- Born: January 23, 1980 (age 46) Plymouth, Michigan, U.S.
- Education: University of South Alabama Middle Tennessee State University
- Occupations: Meteorologist, TV reporter, actress, home chef
- Years active: 2000-present
- Employer(s): WCTV-TV (2000–2001) WSVN-TV (2001–2004) KCBS-TV/KCAL-TV (2004–2018) The Weather Chef (2025–Present)
- Spouses: John Kidd (2011-2015, divorced); ; Patrick McBride ​(m. 2016)​
- Children: 2
- Website: theweatherchef.com www.instagram.com/jackiejohnsonla/

= Jackie Johnson (weather broadcaster) =

American weather presenter

Jackie Johnson McBride (born January 23, 1980) is a former American weather forecaster and television personality, best known for her work on KCBS-TV news in Los Angeles, California. She stepped away from TV in 2018 to focus on her family and in 2025 launched The Weather Chef, a Santa Barbara-based platform pairing recipes with the day’s forecast.

==Biography==
Johnson was born in Plymouth, Michigan. She initially attended the University of South Alabama, concentrating on meteorology. Johnson eventually graduated from Middle Tennessee State University with a degree in broadcast journalism. She then moved to Florida to work as a reporter and weekend weather anchor for WCTV-TV in Tallahassee, and then was employed in similar roles at WSVN-TV in Miami. After a move to Los Angeles, Johnson was the prime-time weather anchor for KCAL 9 News until 2010, and then occupied the same position at KCBS-TV, their sister station in the city, until retiring in 2018.
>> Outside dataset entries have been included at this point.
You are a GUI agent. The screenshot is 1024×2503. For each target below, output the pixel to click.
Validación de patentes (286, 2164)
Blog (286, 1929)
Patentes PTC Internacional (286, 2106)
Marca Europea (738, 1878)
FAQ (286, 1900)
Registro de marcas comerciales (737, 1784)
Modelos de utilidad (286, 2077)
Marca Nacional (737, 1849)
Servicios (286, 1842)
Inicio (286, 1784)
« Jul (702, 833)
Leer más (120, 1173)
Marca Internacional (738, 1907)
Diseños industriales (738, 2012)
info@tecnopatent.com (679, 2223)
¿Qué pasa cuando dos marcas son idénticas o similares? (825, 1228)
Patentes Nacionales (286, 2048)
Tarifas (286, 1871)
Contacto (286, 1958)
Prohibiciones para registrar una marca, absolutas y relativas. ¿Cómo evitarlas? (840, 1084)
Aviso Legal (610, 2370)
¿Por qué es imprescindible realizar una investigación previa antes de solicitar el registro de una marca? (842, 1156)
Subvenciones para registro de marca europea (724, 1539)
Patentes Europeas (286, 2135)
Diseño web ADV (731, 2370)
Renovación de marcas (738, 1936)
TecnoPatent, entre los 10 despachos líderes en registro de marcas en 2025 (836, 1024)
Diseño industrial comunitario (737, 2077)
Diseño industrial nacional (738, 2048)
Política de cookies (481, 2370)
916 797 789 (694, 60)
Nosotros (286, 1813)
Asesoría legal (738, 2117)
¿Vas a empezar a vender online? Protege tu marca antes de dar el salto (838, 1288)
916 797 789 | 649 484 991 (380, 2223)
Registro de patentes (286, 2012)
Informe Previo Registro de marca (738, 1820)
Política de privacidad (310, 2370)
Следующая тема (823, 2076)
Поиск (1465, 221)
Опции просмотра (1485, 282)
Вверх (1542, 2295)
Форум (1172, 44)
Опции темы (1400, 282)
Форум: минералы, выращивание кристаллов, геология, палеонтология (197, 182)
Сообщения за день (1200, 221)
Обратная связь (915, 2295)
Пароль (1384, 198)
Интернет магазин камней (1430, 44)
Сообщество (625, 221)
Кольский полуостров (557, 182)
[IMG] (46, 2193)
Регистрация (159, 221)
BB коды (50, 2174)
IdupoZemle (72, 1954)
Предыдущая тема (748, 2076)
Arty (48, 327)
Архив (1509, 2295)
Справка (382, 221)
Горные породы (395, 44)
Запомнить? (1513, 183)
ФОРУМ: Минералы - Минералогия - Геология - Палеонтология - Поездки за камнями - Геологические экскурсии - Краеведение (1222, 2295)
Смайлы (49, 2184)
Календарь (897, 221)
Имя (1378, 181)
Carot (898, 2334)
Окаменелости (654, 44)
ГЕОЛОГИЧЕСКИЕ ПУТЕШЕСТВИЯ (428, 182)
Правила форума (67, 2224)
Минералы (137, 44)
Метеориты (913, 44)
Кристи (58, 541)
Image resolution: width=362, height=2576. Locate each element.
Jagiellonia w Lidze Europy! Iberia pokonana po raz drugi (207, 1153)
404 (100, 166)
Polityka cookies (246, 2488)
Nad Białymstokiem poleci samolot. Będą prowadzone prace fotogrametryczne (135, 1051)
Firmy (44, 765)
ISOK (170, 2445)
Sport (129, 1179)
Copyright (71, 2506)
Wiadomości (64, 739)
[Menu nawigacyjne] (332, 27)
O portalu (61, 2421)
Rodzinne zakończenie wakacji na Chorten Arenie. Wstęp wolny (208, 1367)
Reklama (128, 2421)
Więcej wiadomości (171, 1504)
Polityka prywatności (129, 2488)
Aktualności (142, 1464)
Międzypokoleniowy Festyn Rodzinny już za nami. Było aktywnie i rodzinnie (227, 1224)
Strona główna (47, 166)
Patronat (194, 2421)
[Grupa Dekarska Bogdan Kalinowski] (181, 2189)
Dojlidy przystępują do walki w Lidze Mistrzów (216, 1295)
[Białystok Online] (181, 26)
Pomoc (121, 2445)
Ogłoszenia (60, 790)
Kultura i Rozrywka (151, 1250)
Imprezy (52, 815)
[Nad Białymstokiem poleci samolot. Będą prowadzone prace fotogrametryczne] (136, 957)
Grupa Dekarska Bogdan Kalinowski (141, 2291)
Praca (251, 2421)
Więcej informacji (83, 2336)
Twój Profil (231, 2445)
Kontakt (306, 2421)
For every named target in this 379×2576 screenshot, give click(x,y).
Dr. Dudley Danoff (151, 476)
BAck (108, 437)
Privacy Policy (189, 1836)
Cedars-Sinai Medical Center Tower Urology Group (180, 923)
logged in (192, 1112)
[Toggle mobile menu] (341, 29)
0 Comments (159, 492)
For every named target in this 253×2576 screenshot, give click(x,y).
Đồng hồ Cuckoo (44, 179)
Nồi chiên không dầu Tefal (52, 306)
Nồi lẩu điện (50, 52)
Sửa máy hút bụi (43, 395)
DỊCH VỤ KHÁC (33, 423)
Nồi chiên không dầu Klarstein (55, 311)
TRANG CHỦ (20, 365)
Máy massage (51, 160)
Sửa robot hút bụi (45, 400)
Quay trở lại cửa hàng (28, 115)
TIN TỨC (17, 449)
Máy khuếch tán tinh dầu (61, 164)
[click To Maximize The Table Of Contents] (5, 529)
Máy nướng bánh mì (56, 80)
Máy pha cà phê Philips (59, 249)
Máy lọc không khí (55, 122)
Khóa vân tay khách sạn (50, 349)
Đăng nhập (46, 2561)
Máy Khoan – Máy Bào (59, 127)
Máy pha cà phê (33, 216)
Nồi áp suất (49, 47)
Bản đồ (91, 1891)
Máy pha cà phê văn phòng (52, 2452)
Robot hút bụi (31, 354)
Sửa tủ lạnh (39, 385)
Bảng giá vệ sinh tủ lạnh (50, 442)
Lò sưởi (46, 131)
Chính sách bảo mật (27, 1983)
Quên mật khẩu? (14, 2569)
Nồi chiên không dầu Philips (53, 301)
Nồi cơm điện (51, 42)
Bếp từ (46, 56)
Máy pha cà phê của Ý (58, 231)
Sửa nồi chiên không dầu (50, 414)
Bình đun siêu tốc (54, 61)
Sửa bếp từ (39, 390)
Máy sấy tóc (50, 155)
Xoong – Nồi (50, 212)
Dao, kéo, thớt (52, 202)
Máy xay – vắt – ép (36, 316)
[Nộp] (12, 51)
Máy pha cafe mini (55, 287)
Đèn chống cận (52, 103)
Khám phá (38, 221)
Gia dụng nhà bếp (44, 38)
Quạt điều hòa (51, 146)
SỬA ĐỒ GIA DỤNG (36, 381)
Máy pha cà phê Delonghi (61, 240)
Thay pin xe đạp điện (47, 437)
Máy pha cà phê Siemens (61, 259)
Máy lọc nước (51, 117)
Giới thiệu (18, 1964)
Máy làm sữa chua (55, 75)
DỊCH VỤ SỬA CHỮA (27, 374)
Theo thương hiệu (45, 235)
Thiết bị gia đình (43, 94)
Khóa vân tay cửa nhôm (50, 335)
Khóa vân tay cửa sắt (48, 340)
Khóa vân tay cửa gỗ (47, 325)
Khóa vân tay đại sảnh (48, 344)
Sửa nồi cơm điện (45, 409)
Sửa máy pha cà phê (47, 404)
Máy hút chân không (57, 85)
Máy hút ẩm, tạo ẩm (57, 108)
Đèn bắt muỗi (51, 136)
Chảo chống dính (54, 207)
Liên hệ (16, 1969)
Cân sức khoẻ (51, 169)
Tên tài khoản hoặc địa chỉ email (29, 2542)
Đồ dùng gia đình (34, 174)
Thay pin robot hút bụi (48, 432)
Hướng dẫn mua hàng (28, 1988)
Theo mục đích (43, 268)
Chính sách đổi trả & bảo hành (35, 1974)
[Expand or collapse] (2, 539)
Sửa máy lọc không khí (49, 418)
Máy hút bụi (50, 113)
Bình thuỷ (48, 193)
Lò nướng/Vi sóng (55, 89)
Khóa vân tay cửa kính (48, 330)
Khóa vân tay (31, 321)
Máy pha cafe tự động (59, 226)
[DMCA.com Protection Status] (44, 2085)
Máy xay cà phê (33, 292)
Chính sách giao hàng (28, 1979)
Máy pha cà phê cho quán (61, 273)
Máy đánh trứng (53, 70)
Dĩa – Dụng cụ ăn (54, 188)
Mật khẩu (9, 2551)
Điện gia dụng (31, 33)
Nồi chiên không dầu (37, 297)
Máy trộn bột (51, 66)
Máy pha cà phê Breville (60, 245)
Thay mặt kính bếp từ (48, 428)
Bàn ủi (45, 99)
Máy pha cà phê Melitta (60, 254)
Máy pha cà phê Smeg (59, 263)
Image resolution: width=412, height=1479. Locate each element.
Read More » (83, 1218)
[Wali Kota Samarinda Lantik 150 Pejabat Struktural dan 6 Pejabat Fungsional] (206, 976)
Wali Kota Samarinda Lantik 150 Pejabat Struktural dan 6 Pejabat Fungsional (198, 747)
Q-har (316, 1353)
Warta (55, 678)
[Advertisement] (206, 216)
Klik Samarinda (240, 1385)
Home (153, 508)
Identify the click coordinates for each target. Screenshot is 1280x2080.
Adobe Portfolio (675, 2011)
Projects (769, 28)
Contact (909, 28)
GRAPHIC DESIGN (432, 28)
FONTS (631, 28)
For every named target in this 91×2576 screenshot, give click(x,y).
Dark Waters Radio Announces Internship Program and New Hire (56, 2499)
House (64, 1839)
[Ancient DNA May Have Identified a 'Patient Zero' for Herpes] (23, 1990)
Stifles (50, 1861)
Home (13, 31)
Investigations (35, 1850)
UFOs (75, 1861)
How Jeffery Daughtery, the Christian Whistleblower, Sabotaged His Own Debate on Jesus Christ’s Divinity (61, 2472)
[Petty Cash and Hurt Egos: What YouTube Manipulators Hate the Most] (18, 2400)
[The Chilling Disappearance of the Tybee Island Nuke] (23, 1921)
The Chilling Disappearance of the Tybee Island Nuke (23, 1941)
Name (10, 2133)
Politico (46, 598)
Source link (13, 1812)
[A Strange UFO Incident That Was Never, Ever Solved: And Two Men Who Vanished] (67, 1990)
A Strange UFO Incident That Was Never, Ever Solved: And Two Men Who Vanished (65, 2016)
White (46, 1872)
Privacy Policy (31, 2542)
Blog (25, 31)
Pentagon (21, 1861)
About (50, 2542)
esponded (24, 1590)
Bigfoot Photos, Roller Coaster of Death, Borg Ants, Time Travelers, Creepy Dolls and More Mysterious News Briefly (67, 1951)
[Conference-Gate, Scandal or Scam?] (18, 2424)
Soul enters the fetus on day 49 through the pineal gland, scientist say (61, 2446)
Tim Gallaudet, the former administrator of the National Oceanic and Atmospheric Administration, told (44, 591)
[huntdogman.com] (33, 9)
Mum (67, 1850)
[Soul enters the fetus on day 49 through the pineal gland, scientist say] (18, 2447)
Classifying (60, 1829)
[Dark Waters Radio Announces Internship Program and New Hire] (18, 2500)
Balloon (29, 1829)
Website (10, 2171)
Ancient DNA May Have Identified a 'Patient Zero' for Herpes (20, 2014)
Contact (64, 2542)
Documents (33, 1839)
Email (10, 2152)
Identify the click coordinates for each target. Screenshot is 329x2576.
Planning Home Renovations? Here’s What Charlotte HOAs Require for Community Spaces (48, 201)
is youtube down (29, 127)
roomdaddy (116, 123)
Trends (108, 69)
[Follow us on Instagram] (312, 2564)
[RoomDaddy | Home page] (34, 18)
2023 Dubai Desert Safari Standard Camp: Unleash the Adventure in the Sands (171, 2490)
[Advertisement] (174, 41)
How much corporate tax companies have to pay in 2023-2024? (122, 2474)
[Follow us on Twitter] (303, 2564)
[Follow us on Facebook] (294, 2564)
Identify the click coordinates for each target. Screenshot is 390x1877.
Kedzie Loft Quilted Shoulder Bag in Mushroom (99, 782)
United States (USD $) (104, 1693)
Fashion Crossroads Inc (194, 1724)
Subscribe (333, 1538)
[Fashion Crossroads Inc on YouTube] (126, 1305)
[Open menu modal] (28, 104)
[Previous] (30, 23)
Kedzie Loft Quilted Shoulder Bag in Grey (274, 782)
Johnson is divorced from former National Football League player John Kidd. She married Patrick McBride, co-founder and co-CEO of Coastal Ridge on December 31, 2016 in Nashville, Tennessee. On January 12, 2018 she gave birth to her daughter Bridgette Claudette. Johnson lived in Malibu until the Woolsey Fire in November 2018, when she was forced to relocate and moved to Nashville for four years. Her son Brett Dennis was born on November 1st, 2020, and her family moved to Santa Barbara in 2023.

==Film and television==
Johnson has appeared in a handful of films and television shows, typically playing a meteorologist or news anchor. In 2012, she appeared as herself in the movie Battleship.

In June of 2025, Johnson was featured on Fox Weather to share her Clam Bake on the Grill recipe for summer gatherings. Later that summer, in July, she shared her tips for healthy heating on ABC Nashville. Since launching The Weather Chef she’s been a repeat guest on KTLA sharing seasonal recipes and custom tablescapes. In June of 2026 she appeared on “The Conversation with Pat Harvey” to discuss her new project.